The task – Put the lines into a numbered list, leaving out blank lines, beginning at the line that contains "Given: Open the calendar date picker icon" and stopping after the line that contains "Shift David Guetta".

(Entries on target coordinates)
● ● ●
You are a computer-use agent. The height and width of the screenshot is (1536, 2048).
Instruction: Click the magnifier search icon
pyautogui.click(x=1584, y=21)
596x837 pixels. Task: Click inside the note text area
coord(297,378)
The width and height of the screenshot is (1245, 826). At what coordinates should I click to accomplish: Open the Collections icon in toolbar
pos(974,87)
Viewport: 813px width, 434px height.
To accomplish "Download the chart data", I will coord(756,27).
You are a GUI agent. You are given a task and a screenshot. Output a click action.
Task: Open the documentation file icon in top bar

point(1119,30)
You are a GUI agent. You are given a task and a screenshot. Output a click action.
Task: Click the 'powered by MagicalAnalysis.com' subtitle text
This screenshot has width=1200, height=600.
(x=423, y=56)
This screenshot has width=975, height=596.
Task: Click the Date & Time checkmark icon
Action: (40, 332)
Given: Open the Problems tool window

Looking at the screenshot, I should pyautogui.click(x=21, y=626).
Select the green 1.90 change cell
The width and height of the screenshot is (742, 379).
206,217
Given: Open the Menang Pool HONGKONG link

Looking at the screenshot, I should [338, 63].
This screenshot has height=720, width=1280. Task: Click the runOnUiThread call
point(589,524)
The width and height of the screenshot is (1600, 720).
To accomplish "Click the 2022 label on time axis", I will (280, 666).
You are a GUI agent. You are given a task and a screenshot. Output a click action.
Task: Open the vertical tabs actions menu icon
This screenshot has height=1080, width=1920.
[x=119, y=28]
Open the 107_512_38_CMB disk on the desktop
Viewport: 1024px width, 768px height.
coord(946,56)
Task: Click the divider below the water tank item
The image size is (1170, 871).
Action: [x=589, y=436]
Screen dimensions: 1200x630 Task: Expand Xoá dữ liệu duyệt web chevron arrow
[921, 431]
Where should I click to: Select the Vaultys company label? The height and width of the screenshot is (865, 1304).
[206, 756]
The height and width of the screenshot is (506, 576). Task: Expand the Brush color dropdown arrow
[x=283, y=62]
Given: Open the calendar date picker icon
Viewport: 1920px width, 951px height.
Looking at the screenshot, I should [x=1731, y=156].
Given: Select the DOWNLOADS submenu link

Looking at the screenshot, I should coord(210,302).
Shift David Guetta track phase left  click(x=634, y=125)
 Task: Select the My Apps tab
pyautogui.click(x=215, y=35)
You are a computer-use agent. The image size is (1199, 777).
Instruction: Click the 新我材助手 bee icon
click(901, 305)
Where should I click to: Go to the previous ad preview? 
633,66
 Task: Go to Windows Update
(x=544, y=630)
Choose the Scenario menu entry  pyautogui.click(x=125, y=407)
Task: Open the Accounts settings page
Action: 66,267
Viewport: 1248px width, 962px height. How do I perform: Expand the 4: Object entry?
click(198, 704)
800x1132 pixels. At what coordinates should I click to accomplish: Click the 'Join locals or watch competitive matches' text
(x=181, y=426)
● ● ●
Correct answer –
1. Given: Open the calendar date picker icon
2. Viewport: 1920px width, 951px height.
3. Looking at the screenshot, I should [x=1731, y=156].
4. Given: Select the DOWNLOADS submenu link
5. Looking at the screenshot, I should coord(210,302).
6. Shift David Guetta track phase left  click(x=634, y=125)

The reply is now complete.